The request:
Copy the records from the beginning through the line that contains "I will 703,58.", both included, and substitute "Where do I click to" for every occurrence of "Where should I click to". Leave everything else unchanged.

— start of Records for this task —

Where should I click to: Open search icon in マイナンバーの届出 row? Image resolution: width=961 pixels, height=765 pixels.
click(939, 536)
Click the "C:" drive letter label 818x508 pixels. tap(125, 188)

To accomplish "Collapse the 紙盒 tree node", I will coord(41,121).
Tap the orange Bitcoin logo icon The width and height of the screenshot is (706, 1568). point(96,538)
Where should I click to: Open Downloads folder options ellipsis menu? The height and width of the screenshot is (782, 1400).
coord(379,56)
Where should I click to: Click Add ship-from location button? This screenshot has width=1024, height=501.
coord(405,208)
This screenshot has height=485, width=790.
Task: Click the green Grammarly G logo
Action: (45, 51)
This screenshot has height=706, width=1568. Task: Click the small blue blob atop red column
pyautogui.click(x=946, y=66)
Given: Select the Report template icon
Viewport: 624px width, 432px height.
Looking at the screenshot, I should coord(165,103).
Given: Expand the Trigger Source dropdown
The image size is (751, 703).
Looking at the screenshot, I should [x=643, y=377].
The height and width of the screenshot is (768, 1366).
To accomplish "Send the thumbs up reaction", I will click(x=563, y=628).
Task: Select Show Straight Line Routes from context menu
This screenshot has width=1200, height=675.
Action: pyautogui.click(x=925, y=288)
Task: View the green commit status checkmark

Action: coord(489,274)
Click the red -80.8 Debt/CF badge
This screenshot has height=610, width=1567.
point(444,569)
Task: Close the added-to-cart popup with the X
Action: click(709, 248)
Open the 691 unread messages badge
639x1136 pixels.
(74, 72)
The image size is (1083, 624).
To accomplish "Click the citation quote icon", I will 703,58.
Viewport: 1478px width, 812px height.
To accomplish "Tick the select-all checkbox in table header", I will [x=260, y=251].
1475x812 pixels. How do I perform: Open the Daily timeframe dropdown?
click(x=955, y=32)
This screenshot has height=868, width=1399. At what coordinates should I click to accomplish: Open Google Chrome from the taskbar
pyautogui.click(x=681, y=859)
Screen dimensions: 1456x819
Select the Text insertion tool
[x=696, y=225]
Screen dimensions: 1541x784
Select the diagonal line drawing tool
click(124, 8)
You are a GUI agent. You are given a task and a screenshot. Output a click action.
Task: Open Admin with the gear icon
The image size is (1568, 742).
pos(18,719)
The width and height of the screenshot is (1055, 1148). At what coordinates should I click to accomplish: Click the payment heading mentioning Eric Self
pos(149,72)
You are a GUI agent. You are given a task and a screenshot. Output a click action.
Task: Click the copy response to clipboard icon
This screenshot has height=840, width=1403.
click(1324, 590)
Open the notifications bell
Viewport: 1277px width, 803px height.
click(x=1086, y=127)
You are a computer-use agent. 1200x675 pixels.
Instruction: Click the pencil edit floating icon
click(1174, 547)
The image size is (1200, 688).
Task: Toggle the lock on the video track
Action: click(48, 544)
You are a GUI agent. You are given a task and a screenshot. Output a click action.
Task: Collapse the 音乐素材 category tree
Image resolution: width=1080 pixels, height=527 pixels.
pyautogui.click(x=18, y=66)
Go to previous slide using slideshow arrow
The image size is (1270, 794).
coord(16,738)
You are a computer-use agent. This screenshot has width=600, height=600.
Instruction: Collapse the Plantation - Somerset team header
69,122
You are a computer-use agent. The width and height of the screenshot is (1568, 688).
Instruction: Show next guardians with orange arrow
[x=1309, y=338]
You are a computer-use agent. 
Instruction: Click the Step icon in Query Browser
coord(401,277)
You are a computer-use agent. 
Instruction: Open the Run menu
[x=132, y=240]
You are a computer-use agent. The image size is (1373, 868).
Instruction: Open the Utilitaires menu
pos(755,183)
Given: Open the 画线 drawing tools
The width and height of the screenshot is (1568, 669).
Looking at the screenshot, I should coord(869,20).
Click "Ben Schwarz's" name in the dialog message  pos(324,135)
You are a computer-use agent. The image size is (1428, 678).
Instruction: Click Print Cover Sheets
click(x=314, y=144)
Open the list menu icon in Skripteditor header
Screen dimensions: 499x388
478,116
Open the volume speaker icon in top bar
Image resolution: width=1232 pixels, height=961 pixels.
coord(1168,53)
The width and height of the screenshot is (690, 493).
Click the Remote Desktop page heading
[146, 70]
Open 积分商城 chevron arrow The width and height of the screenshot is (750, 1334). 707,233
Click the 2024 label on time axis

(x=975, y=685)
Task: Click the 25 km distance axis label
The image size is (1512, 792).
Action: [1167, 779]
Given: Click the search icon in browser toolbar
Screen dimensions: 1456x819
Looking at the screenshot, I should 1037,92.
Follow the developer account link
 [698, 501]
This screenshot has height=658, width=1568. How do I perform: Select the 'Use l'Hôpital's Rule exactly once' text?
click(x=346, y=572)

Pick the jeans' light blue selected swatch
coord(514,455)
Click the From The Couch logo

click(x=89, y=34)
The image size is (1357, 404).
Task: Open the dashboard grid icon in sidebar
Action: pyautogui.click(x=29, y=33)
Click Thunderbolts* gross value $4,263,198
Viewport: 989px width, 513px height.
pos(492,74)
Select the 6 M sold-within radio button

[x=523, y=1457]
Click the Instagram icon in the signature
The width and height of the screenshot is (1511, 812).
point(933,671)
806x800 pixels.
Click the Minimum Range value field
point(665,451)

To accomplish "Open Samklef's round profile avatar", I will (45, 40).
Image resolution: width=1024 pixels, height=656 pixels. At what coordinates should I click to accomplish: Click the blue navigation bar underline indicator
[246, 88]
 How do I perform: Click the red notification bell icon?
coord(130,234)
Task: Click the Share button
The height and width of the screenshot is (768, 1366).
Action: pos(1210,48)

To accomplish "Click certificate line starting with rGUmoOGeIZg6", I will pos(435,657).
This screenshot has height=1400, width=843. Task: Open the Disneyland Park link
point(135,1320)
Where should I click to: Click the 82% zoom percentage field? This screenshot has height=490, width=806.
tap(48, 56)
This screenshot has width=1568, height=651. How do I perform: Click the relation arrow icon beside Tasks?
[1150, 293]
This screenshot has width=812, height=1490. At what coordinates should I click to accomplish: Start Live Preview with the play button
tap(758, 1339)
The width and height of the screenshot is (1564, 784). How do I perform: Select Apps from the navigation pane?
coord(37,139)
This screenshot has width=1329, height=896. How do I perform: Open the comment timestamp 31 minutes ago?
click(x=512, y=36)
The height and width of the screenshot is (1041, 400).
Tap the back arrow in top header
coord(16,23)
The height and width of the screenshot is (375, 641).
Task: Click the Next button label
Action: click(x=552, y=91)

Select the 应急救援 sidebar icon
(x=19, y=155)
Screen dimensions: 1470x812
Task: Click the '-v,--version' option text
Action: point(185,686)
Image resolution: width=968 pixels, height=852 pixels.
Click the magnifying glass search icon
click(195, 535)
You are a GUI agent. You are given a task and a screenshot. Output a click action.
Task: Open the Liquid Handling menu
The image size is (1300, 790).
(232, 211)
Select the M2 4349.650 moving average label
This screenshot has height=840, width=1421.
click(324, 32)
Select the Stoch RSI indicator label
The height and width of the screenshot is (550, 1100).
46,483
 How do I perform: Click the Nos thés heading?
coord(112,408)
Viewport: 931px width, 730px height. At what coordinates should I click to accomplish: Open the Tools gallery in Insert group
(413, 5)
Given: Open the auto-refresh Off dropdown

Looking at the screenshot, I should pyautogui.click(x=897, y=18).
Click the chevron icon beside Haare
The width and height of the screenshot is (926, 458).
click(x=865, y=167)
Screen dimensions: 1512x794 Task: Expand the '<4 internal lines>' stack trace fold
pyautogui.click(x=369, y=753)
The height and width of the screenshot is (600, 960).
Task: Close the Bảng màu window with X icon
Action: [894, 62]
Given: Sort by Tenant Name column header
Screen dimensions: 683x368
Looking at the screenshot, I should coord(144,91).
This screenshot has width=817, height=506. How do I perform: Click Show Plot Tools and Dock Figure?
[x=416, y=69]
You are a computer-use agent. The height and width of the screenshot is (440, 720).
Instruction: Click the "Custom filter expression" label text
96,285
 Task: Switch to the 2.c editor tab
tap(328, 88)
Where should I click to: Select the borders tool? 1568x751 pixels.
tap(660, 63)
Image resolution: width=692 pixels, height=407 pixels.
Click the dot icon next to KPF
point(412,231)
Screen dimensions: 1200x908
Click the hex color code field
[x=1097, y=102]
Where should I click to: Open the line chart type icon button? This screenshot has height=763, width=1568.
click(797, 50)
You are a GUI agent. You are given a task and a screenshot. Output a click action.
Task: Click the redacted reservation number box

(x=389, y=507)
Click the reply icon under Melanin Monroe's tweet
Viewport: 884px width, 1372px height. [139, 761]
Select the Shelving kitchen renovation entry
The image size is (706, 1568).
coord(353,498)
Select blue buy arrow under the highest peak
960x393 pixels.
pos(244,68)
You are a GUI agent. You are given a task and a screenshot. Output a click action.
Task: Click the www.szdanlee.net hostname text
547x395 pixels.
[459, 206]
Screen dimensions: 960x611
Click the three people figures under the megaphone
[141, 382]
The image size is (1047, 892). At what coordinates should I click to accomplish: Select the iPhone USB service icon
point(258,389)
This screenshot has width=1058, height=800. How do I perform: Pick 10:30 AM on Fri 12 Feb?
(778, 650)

— end of Records for this task —

Output below:
Where do I click to: Open search icon in マイナンバーの届出 row? Image resolution: width=961 pixels, height=765 pixels.
click(939, 536)
Click the "C:" drive letter label 818x508 pixels. tap(125, 188)

To accomplish "Collapse the 紙盒 tree node", I will coord(41,121).
Tap the orange Bitcoin logo icon The width and height of the screenshot is (706, 1568). point(96,538)
Where do I click to: Open Downloads folder options ellipsis menu? The height and width of the screenshot is (782, 1400).
coord(379,56)
Where do I click to: Click Add ship-from location button? This screenshot has width=1024, height=501.
coord(405,208)
This screenshot has height=485, width=790.
Task: Click the green Grammarly G logo
Action: (45, 51)
This screenshot has height=706, width=1568. Task: Click the small blue blob atop red column
pyautogui.click(x=946, y=66)
Given: Select the Report template icon
Viewport: 624px width, 432px height.
Looking at the screenshot, I should coord(165,103).
Given: Expand the Trigger Source dropdown
The image size is (751, 703).
Looking at the screenshot, I should [x=643, y=377].
The height and width of the screenshot is (768, 1366).
To accomplish "Send the thumbs up reaction", I will click(x=563, y=628).
Task: Select Show Straight Line Routes from context menu
This screenshot has width=1200, height=675.
Action: pyautogui.click(x=925, y=288)
Task: View the green commit status checkmark

Action: coord(489,274)
Click the red -80.8 Debt/CF badge
This screenshot has height=610, width=1567.
point(444,569)
Task: Close the added-to-cart popup with the X
Action: click(709, 248)
Open the 691 unread messages badge
639x1136 pixels.
(74, 72)
The image size is (1083, 624).
To accomplish "Click the citation quote icon", I will 703,58.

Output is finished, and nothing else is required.